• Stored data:
* * *
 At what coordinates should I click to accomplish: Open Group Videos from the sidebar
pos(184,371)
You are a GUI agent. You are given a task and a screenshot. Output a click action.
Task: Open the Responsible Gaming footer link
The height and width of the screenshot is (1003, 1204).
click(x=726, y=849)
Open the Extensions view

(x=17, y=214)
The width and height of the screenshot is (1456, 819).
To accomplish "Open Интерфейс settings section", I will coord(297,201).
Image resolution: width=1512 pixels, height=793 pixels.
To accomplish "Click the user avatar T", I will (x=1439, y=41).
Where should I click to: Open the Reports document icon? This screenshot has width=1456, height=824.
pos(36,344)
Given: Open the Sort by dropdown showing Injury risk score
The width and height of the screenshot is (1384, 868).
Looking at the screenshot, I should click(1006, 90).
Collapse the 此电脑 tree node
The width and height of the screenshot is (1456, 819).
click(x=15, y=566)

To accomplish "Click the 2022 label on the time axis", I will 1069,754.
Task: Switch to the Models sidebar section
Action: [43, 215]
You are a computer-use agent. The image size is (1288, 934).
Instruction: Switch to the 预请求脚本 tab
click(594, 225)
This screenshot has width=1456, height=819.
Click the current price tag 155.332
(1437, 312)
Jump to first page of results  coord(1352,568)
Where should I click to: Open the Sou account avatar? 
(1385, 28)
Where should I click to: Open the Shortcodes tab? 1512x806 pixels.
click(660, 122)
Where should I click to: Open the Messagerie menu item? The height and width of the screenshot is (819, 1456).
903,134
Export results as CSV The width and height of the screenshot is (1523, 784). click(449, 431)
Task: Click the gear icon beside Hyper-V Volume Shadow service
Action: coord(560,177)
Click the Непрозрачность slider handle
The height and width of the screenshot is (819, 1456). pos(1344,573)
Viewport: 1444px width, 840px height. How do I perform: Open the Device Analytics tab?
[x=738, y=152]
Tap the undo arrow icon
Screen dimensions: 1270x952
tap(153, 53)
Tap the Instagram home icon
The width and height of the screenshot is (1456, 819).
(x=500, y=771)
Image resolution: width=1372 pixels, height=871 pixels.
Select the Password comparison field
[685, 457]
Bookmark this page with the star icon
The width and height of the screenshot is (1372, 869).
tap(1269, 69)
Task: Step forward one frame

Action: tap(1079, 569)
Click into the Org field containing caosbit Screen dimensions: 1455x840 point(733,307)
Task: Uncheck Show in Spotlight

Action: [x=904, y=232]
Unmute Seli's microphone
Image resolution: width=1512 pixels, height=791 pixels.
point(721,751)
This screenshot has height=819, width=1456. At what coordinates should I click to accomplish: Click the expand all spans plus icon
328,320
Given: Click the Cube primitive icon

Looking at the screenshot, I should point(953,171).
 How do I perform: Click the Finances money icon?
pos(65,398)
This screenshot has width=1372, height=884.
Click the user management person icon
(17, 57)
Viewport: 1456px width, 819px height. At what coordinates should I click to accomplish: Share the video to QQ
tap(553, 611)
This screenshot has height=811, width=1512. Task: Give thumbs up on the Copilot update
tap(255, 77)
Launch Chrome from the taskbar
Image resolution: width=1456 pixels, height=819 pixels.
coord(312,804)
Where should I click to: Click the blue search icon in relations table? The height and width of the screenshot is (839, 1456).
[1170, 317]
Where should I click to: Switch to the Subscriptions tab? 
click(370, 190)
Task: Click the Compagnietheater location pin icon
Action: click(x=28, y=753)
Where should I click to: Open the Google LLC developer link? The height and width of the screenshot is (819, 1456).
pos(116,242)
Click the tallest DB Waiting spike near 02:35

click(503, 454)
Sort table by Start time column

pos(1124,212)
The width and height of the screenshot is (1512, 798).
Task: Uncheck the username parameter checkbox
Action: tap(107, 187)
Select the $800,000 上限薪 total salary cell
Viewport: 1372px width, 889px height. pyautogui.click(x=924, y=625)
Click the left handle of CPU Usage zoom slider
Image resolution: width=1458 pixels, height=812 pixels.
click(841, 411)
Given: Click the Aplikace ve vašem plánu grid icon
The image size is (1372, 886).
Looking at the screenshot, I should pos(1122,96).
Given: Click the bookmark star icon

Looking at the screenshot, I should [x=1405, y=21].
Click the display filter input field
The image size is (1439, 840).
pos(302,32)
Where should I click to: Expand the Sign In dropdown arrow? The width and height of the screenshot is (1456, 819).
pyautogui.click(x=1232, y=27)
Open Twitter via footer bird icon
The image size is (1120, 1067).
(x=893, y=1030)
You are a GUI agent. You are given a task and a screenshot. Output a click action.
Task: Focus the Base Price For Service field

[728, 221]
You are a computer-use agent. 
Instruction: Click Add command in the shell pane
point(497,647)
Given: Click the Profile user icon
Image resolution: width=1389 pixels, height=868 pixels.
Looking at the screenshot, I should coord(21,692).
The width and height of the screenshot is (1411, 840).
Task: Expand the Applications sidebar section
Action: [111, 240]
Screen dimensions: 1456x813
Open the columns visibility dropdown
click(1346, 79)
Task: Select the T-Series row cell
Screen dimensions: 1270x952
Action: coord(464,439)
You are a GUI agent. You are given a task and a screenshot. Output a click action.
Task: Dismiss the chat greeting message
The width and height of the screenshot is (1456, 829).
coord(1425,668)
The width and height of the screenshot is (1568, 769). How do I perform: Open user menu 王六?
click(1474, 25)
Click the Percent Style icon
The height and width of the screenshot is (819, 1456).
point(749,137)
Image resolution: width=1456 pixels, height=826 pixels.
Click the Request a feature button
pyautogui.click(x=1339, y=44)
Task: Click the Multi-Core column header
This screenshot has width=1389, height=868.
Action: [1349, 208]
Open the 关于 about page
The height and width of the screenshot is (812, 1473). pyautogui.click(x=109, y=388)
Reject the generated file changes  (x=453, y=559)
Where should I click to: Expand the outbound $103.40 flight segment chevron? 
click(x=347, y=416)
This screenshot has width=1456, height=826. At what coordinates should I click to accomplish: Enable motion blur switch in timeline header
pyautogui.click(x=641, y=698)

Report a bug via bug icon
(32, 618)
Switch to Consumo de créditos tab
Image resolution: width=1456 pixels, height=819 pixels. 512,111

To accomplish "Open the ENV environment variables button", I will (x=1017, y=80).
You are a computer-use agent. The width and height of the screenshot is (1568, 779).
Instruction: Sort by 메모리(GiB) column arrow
* * *
• TASK REQUIREMENTS: Say how many lines in the records hold the string "footer", and say nothing else.

• TASK RESPONSE: 2